6. I have been informed by learned counsel for the respondents that parties went to the Supreme Court after the judgment of the Division Bench of the Patna High Court in L. P. A. No. 15 of 1959. It is stated on behalf of the respondents that after the decision of the Supreme Court the Bihar Subai Sunni Majlish-e-Waqf sanctioned a fresh lease to the plaintiff for 99 years in respect of the suit premises. It is on the basis of this lease the plaintiff claims that he is the actual landlord in respect of the suit premises. If the plaintiff respondent files a petition before the lower appellate court for adducing additional evidence, I direct the lower appellate court to allow the plaintiff respondent to lead additional evidence. The defendants will be entitled to reply to the additional case of the plaintiff. The lower appellate court is directed to hear tooth the parties before delivering a fresh judgment.

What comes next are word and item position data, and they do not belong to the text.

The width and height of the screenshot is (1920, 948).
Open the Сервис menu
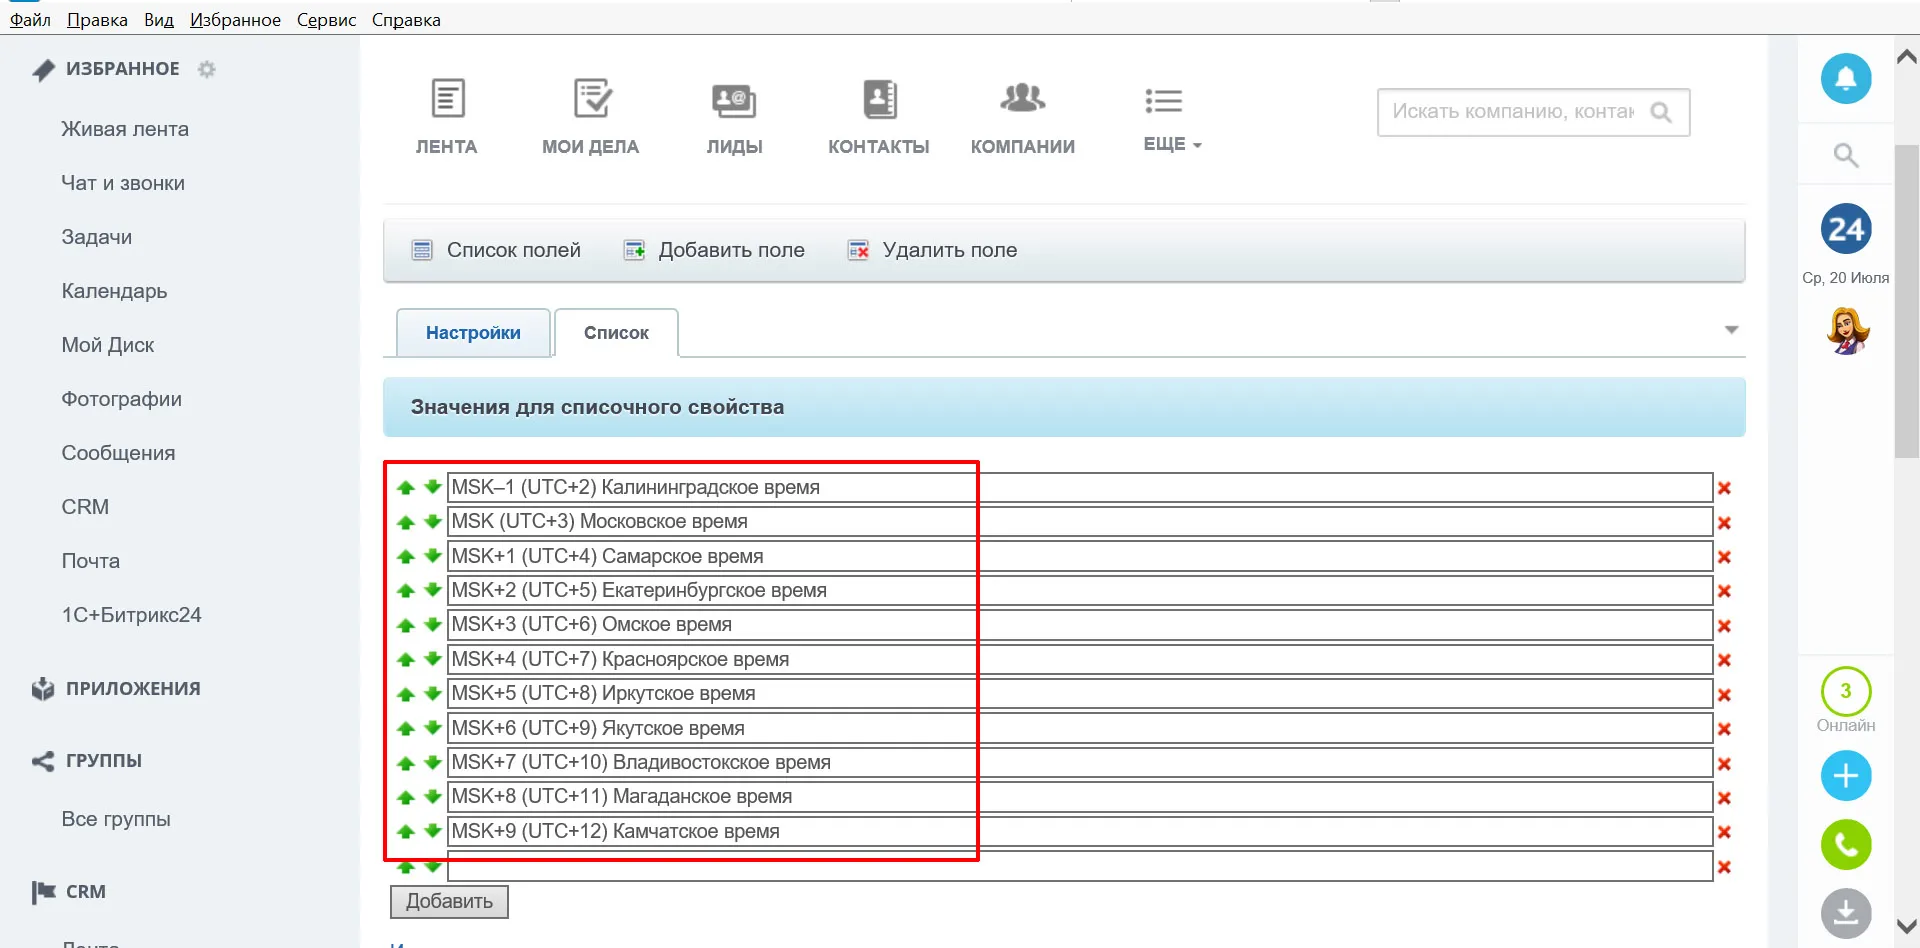(x=326, y=20)
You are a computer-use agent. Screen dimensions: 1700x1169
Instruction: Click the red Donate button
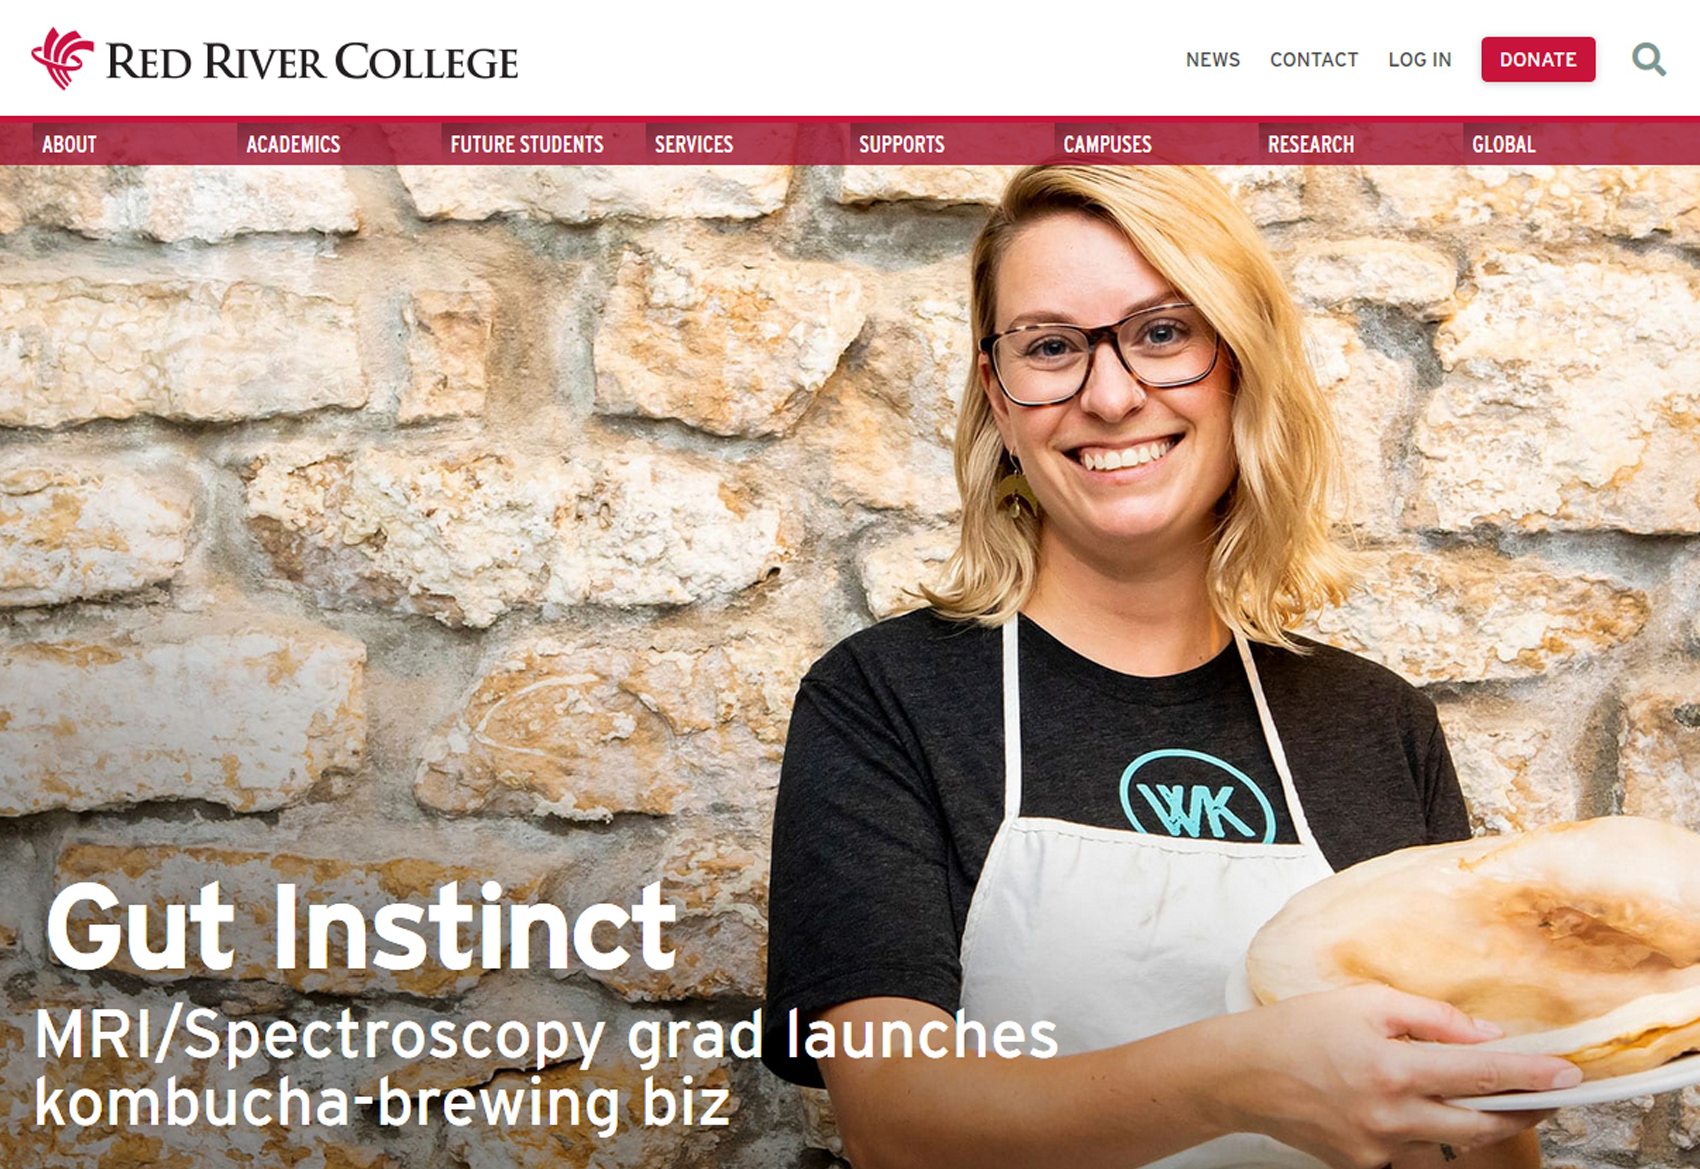[1538, 60]
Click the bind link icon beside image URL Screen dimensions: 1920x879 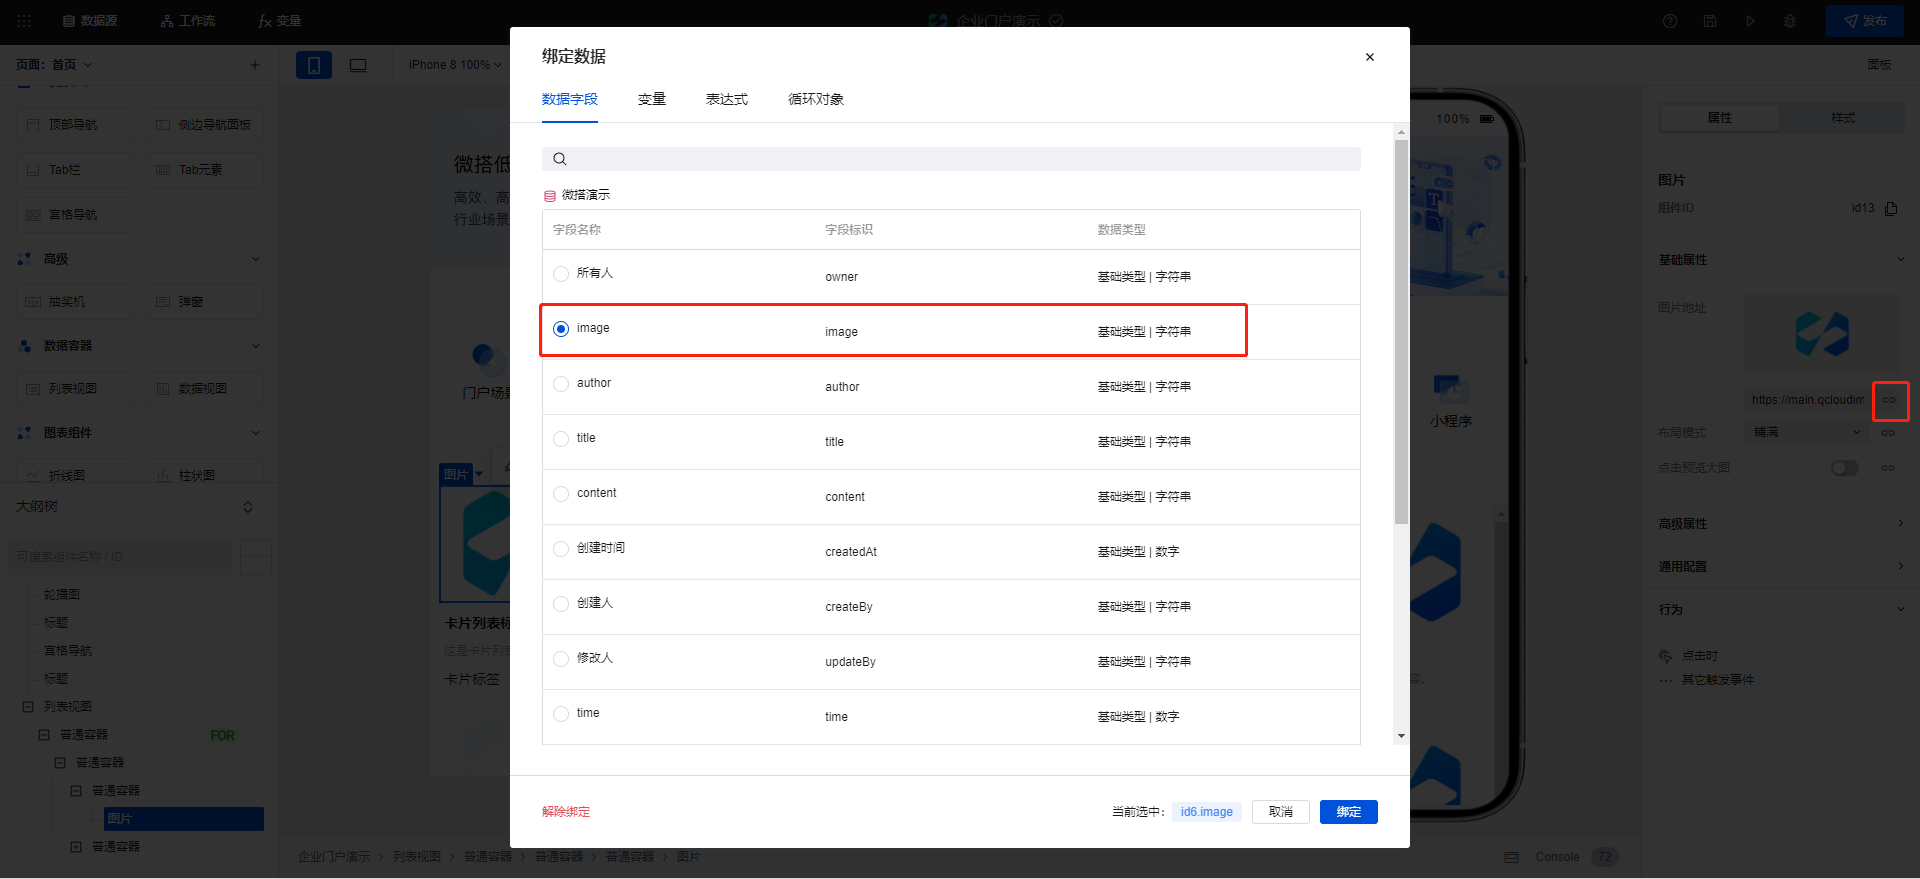(1890, 400)
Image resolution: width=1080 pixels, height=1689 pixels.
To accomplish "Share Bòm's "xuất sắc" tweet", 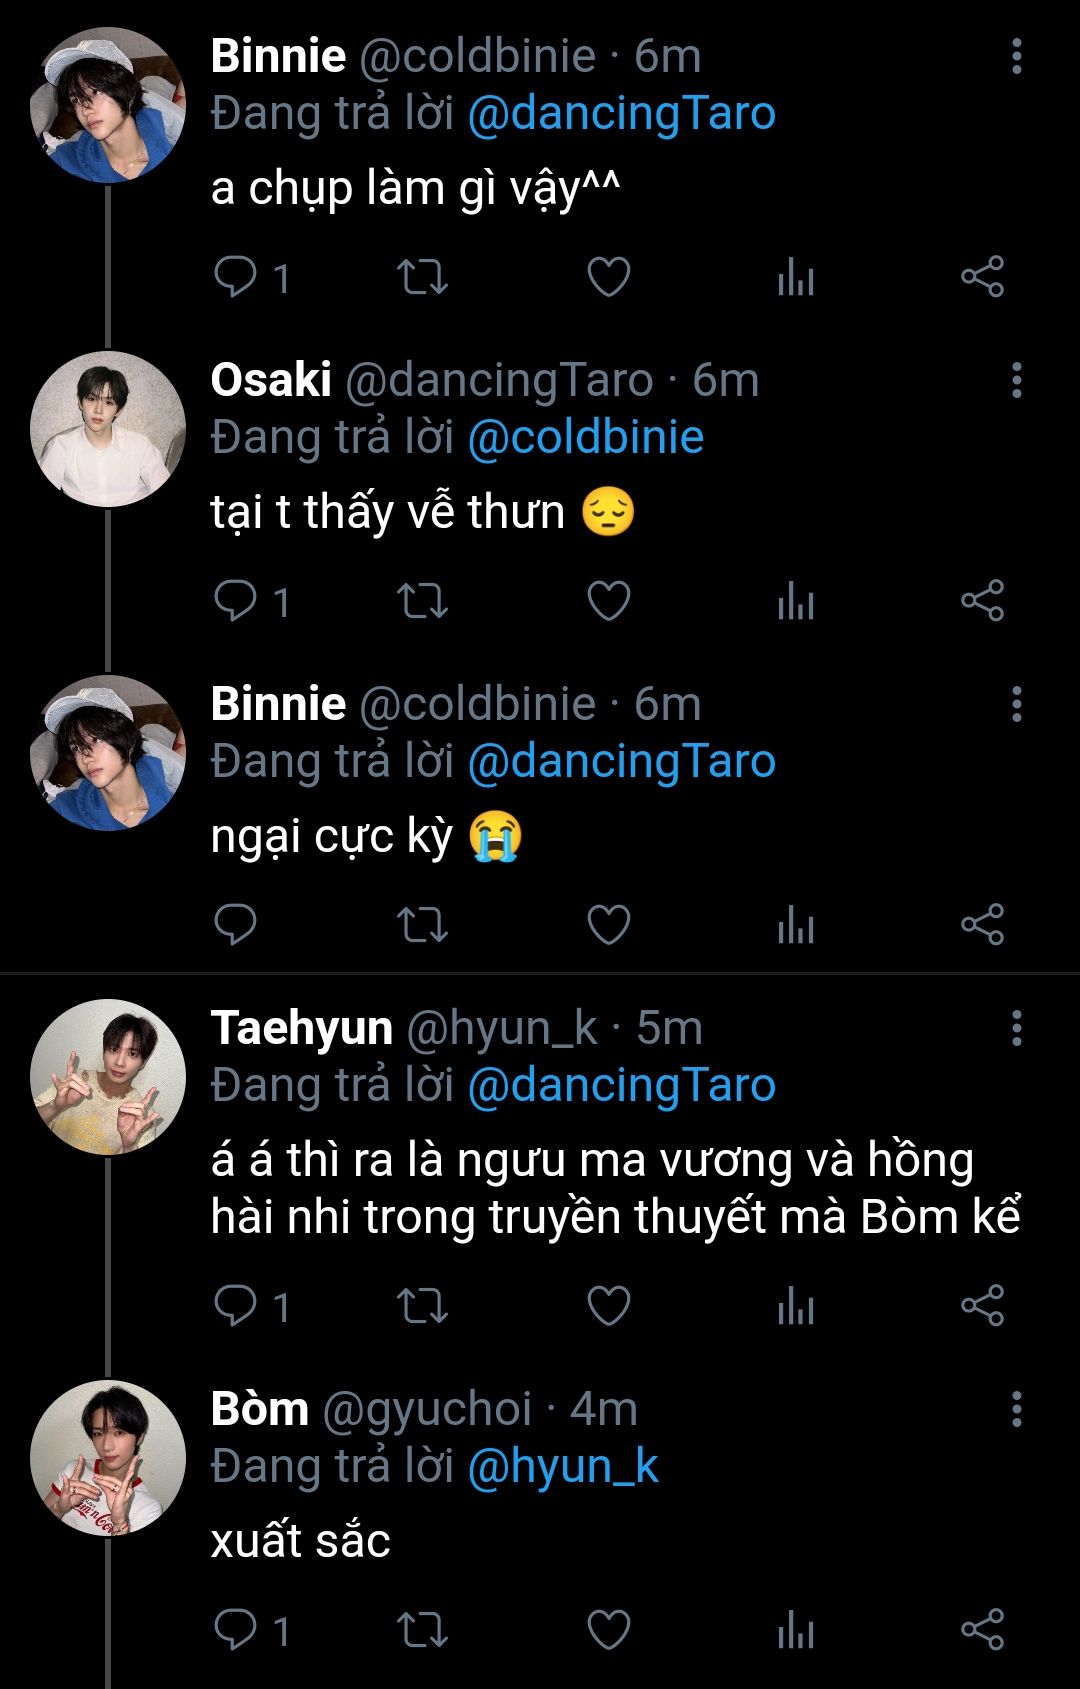I will tap(982, 1630).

7. The law may be briefly stated thus:--
Section 116 of the Act prohibits a tenant from challenging the validity of the title of the landlord at the beginning of the tenancy. In other words, the estoppel in Section 116 of the Act refers to the title at the beginning of the tenancy. It does not debar a tenant from challenging the validity of the title of the landlord on the basis of the previous events which occurred before the tenant was inducted in the premises. Section 116 of the Act also does not debar a tenant from proving the subsequent events in relation to the title of the landlord. The bar imposed under Section 116 of the Act is that the tenant cannot challenge the defective title of the landlord at the beginning of the tenancy. In other words, the tenant is estopped from challenging the fact that the plaintiff obtained title to the suit property on the basis of mis-representation, fraud etc. Section 116 of the Act refers to the estoppel in respect of a defective title' at the beginning of the tenancy. Section 116 does not estop the tenant from raising the plea that the landlord had no title to the suit property before he was inducted as tenant. In other words, the defendant-tenant cannot challenge the defective title of the landlord at the beginning of the tenancy. Such a plea is estopped by Section 116 of the Act
8. In the result the appeal is allowed and the judgment and decree of the lower appellate court are set aside and the case is sent back to the lower appellate court for a fresh decision. The lower appellate court is also directed to finish the hearing of the case within three months from the date of the receipt of the record.